◆ **Desafios**
[1] Segundo o texto sobre o exame de Matemática A, qual foi a alteração na cotação das perguntas de seleção?
[2] Retoma o texto sobre o exame de Matemática A a partir do ponto em que termina.

◆ **Página**
####
Ontem decorreu o Exame Final Nacional de Matemática A e, desde então, várias têm sido as críticas dirigidas à prova, seja a nível de conteúdo, a nível de dificuldade, ou a nível da estrutura. Subscrevendo grande parte dessas críticas creio que é essencial citar a mensagem enviada pelo IAVE durante o ano aquando do pedido generalizado de uma Prova Modelo de Exame, que permitiria aos alunos e professores situarem-se após três anos de informações globais, pouco concisas e objetivas acerca do exame final:
“No que se refere à pretensão, manifestada por diversos interlocutores, em dispor de uma «prova modelo», é necessário referir que, num quadro de provas públicas, como é o caso dos exames e das provas finais nacionais em Portugal, a ausência de provas modelo é colmatada com a existência de um vasto histórico de itens, disponíveis para consulta em http://bi.iave.pt/exames/. Com efeito, independentemente da organização que os exames ou as provas assumem, o que justificaria a apresentação da designada «prova modelo» seria a concepção de uma prova com novas tipologias ou formatos de itens, ou a disponibilização de uma prova num ambiente novo (como, por exemplo poderá ser o caso de uma prova em ambiente digital ou, como no ano transacto, a aplicação de provas de aferição nas chamadas áreas de «Expressões»). Não é um novo enquadramento curricular que justifica uma prova modelo, quando sabemos que as provas de exame de Matemática A de 2018 irão apresentar os mesmos tipos e formatos de itens de anos anteriores, sobejamente conhecidos e divulgados na página electrónica do IAVE.”
Infelizmente, a prova não é coerente com esta mensagem. Várias foram as mudanças relativamente aos anos anteriores, mudanças que, num ano atribulado como este em que dois grupos de alunos de referenciais distintos foram avaliados pela mesma prova, eram absolutamente dispensáveis. Para além da mudança para a estrutura de dois cadernos, da qual falarei mais abaixo, a mudança mais clara é a alteração da cotação das perguntas de seleção (de 5 para 8 pontos), que conjugado com o aumento ínfimo de dificuldade dessas questões, poderão prejudicar vários alunos que, baseando-se em padrões de anos anteriores, esperariam perguntas baseadas no conhecimento e aplicação básica de conceitos nas várias áreas do programa.
A mudança de estrutura em dois cadernos mostrou-se irrelevante, visto que, não foram mobilizadas competências suportadas pelo uso da calculadora. A título de exemplo:
- A questão 3.2 do Caderno 1, não pede qualquer cálculo com recurso ao uso da calculadora, uma vez que é imediato, para muitos alunos, que 2/5 = 0,4 = 40%.
####
◆ **Registos de indicação de palavras e elementos**
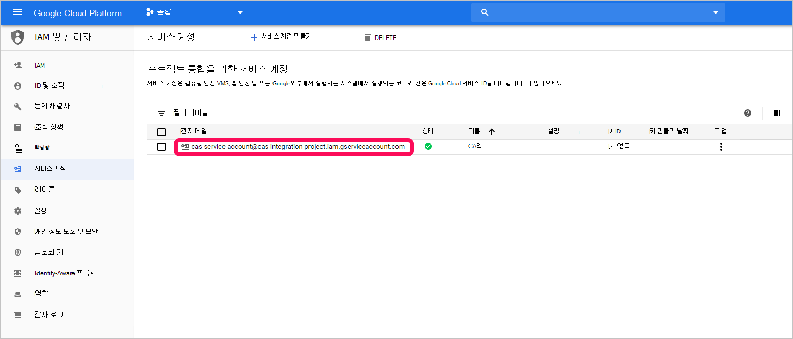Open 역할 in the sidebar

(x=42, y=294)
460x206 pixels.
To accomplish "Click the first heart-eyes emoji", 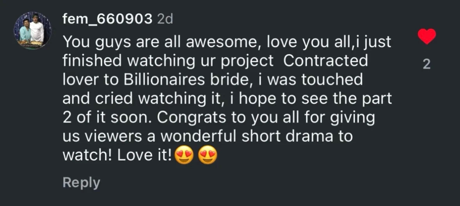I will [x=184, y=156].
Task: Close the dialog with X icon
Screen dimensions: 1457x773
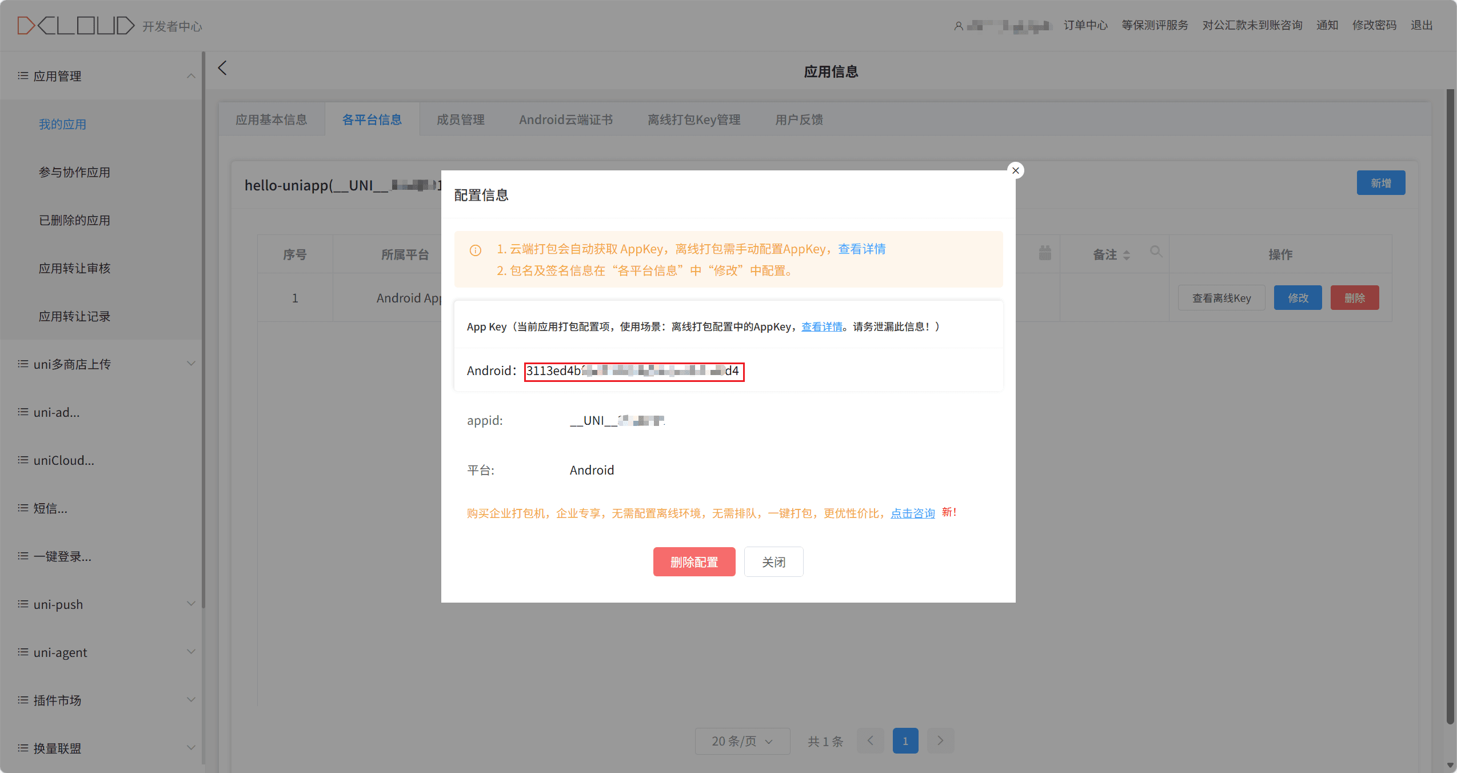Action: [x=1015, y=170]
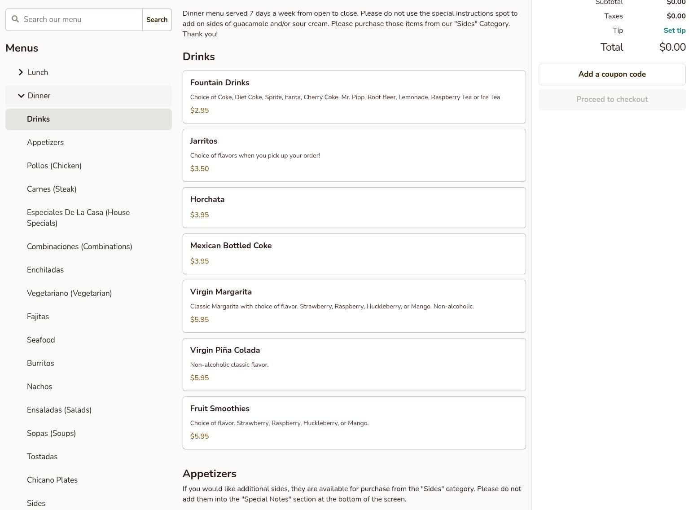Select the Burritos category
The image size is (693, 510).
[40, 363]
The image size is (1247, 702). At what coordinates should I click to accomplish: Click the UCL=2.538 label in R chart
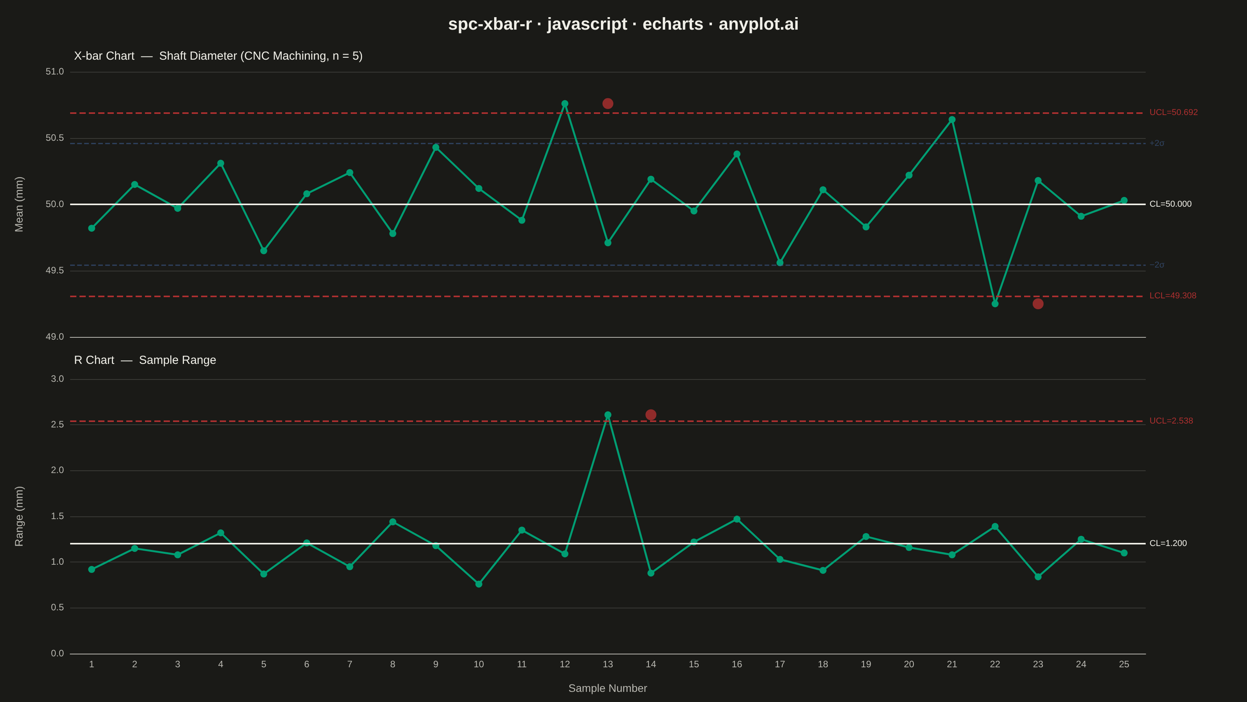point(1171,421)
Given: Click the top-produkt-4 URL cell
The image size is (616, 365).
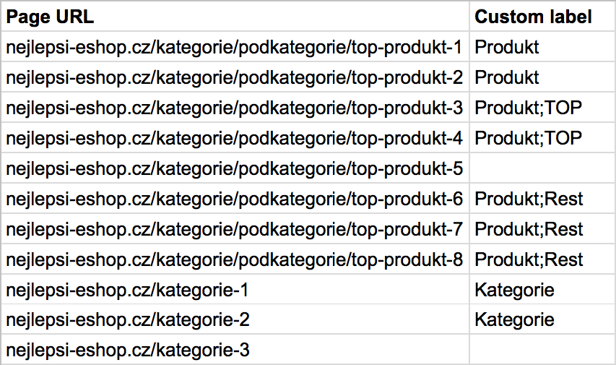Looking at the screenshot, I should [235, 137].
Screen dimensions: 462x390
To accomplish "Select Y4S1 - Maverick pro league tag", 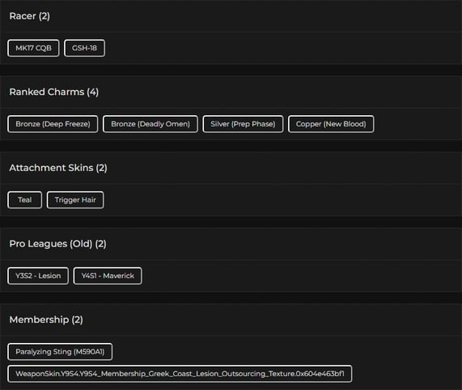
####
◆ **Resultados das tarefas**
[1] A cotação passou de 5 para 8 pontos.

[2]
• A questão 4 do Caderno 1 é, no mínimo, forçada. Infelizmente, não é este o tipo de perguntas que devem ser aplicadas aquando da avaliação dos alunos relativamente a aplicações da Matemática, ou a modelação matemática num contexto real. Tenho sérias dúvidas que algum aluno percebeu qual o contexto da pergunta, e, aliás, esta minha crença é justificada pela frase “Não justifique a
validade do resultado obtido na calculadora”. A calculadora não é um instrumento útil, é um instrumento muito útil, e não se pode pedir aos alunos que gastem mais de cem euros numa calculadora, quando o uso dela é justificado por perguntas desta natureza. - A questão 5 do Caderno 1 força a utilização da calculadora. São muito poucas as perguntas em que os alunos tenham de determinar o argumento de um número complexo cuja tangente seja diferente de raiz (3)/3, 1, raiz(3), ou os seus simétricos. Esta é uma pergunta que, certamente, teria melhor aproveitamento caso a condição fosse Im(z) = Re(z), ou Im(z) = raiz(3)*Re(z), a título de exemplo. Os alunos não têm de ser prejudicados pela intenção de justificar a mudança de estrutura no exame.
Ainda no Caderno 1, e em completa discordância com as perguntas de exames anteriores relativamente a sucessões, a questão 6 é inadequada, e poderia ser desconstruída em três questões de seleções de exames de anos anteriores. Para além disso, é preciso ter em conta que os alunos do programa antigo tiveram uma carga letiva relativamente ao tema de Sucessões Reais significativamente inferior aos do novo programa. Isto cria desigualdade entre os alunos dos dois programas, o que não era de todo desejável, e, aliás, de acordo com o IAVE, a não existência de desigualdades fundamentou a existência de uma prova comum.
Refiro ainda que deveria haver uma maior sensibilidade por parte dos autores para que a primeira pergunta não seja de dificuldade tão elevada, ou que seja, de alguma forma, mais imediata/acessível. Como se começa também pode definir como se acaba, e a primeira pergunta, envolvendo conteúdos como o Teorema de Lagrange, para os alunos do novo programa não me parece adequada. Contudo, a pergunta para os alunos do antigo programa é adequada, criando aqui mais uma desigualdade entre os alunos dos dois programas.
Em relação aos alunos do programa antigo não posso deixar de reparar que a distribuição de cotações ao longo do teste foi:
- 12 pontos de Sucessões reais;
- 38 pontos de Geometria no plano e no espaço;
- 20 pontos de Números complexos;
- 49 pontos de Probabilidades e combinatória;
- 81 pontos de Funções (incluindo funções trigonométricas).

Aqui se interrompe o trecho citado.